Pedido A - Transcreva o trecho do texto sobre José Luiz Del Roio, começando em "Pesquisador na Fundação" e terminando em "Allende, em 1973.".

A SAGA OPERÁRIA NO REGISTRO DA HISTÓRIA: JOSÉ LUIZ DEL ROIO

O presidente do Arquivo de Milão fala sobre o maior e mais importante acervo documental do movimento operário brasileiro no exterior3


Pesquisador na Fundação Feltrinelli e presidente do Arquivo Histórico do Movimento Operário Brasileiro (ASMOB), em Milão, José Luiz Del Roio nasceu em 1942 em São Paulo, no bairro do Bixiga. De família italiana, viveu no interior do Estado, em Bragança Paulista. Cursou a Faculdade de Filosofia, Letras e Ciências Humanas da USP, na rua Maria Antônia. Exilado em 1969, após o AI-5 [Ato Institucional n. 5], morou em Cuba, Peru, Chile, fixando-se na Itália, logo depois do golpe contra o governo socialista de Salvador Allende, em 1973.

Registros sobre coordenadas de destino
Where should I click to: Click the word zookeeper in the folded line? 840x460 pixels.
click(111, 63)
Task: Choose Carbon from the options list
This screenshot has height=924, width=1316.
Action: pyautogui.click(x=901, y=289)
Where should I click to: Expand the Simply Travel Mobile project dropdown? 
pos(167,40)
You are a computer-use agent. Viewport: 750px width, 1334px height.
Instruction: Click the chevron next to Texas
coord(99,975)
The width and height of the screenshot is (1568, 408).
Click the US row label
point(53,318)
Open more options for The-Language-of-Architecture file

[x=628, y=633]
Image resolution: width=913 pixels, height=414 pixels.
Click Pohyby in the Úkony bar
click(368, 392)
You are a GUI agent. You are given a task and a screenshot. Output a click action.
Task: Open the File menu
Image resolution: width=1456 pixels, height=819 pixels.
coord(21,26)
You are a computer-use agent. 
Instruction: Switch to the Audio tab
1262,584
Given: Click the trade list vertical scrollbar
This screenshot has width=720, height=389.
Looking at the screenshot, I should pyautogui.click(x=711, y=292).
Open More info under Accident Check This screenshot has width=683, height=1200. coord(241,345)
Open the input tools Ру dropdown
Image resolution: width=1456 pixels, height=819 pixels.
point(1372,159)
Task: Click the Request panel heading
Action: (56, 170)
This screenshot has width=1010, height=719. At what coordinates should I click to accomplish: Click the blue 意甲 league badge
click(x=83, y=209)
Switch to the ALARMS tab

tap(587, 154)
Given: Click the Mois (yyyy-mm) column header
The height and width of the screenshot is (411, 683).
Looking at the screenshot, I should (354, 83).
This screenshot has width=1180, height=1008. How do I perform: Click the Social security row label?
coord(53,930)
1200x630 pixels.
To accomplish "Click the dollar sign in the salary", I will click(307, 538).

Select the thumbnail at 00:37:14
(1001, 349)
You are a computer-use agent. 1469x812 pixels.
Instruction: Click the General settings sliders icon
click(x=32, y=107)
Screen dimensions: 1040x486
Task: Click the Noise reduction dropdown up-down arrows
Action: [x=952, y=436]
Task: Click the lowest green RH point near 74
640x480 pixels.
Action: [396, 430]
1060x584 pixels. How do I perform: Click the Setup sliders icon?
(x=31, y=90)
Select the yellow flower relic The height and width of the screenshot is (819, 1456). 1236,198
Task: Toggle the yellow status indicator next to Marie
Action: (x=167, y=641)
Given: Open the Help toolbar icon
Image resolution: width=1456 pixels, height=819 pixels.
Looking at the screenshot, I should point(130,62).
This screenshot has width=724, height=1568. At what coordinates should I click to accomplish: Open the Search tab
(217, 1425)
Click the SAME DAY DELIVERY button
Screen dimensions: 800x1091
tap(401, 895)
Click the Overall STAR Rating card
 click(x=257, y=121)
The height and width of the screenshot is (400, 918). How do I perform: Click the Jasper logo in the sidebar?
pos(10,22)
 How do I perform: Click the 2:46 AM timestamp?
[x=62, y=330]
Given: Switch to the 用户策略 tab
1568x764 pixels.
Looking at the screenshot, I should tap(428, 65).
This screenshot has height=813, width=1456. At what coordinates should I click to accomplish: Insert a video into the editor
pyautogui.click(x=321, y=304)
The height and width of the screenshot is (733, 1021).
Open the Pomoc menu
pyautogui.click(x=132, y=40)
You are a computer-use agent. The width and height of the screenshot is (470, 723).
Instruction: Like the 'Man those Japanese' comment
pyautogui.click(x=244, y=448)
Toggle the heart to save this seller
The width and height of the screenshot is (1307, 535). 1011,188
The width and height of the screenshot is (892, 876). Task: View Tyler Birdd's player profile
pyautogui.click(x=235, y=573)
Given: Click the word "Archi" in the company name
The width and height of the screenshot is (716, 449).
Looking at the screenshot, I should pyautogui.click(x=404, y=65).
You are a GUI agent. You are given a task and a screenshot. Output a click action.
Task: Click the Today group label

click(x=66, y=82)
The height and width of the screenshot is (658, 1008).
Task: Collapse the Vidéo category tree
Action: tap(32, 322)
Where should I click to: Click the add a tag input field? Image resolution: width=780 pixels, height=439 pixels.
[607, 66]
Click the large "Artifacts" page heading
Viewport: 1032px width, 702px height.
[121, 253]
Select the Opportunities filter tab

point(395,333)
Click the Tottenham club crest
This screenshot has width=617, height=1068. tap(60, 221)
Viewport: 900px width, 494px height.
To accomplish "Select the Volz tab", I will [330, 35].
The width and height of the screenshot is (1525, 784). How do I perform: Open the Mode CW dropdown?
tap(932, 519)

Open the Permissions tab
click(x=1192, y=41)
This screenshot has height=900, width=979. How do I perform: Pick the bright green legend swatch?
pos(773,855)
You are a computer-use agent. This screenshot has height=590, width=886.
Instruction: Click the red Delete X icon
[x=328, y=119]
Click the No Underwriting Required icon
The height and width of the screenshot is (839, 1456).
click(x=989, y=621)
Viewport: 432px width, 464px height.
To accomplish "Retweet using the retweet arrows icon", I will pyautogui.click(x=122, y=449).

Pedido B - Extraia dos registros, sem qualquer alteração, as linhas que começam na que contém "Where should I click to: Expand" e terminam na que contém "[x=628, y=633]", incluindo as duas.

Resultado correto A -
Pesquisador na Fundação Feltrinelli e presidente do Arquivo Histórico do Movimento Operário Brasileiro (ASMOB), em Milão, José Luiz Del Roio nasceu em 1942 em São Paulo, no bairro do Bixiga. De família italiana, viveu no interior do Estado, em Bragança Paulista. Cursou a Faculdade de Filosofia, Letras e Ciências Humanas da USP, na rua Maria Antônia. Exilado em 1969, após o AI-5 [Ato Institucional n. 5], morou em Cuba, Peru, Chile, fixando-se na Itália, logo depois do golpe contra o governo socialista de Salvador Allende, em 1973.

Resultado correto B -
Where should I click to: Expand the Simply Travel Mobile project dropdown? 
pos(167,40)
You are a computer-use agent. Viewport: 750px width, 1334px height.
Instruction: Click the chevron next to Texas
coord(99,975)
The width and height of the screenshot is (1568, 408).
Click the US row label
point(53,318)
Open more options for The-Language-of-Architecture file

[x=628, y=633]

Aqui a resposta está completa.